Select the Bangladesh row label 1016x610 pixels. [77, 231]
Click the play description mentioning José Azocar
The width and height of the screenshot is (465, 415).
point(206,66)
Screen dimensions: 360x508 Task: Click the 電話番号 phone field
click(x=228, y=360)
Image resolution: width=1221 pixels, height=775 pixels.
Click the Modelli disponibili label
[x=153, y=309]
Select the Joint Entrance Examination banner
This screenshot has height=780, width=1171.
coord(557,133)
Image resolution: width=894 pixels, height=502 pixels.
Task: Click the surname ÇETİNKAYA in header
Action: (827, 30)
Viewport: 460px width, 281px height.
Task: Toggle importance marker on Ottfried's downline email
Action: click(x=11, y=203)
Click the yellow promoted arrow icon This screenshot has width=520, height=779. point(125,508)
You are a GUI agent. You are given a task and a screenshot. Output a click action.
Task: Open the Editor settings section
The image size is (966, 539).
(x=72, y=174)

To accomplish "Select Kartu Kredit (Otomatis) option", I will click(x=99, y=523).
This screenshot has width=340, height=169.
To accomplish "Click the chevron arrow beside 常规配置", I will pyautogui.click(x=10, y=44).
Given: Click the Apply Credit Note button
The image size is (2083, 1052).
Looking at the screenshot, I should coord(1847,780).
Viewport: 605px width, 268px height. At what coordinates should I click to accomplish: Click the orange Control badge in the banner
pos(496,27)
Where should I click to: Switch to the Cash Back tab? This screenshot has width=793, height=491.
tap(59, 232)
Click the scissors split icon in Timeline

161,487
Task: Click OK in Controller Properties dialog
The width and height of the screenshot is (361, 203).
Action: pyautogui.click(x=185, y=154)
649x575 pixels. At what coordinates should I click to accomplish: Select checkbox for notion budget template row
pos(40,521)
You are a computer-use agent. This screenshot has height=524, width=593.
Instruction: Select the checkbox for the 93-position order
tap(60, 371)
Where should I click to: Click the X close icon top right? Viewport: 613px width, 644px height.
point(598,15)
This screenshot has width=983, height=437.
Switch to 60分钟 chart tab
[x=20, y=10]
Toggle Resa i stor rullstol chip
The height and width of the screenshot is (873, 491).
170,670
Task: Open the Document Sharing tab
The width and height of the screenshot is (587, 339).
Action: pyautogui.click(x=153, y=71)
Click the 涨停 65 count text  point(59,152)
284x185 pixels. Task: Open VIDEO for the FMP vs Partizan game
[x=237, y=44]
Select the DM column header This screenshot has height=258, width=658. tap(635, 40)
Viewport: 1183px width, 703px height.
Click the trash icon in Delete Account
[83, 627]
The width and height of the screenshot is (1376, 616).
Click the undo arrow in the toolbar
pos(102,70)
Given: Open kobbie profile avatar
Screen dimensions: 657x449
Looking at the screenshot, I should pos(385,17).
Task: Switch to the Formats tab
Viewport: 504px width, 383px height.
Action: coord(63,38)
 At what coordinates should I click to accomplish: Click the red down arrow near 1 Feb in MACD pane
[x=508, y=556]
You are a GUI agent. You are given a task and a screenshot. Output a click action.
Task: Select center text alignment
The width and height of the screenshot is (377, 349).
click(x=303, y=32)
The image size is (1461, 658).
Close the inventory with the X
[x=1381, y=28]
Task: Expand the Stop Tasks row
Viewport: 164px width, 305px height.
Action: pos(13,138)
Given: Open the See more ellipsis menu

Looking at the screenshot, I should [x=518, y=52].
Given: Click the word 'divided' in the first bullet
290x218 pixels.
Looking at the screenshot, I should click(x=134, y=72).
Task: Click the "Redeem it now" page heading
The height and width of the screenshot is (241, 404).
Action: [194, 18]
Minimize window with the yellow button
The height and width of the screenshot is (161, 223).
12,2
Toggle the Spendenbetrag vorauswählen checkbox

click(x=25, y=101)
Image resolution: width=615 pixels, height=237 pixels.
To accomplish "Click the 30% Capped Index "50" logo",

Task description → Report every line of the material above in which "text" appears.

Written solution →
Click the 涨停 65 count text  point(59,152)
Task: Select center text alignment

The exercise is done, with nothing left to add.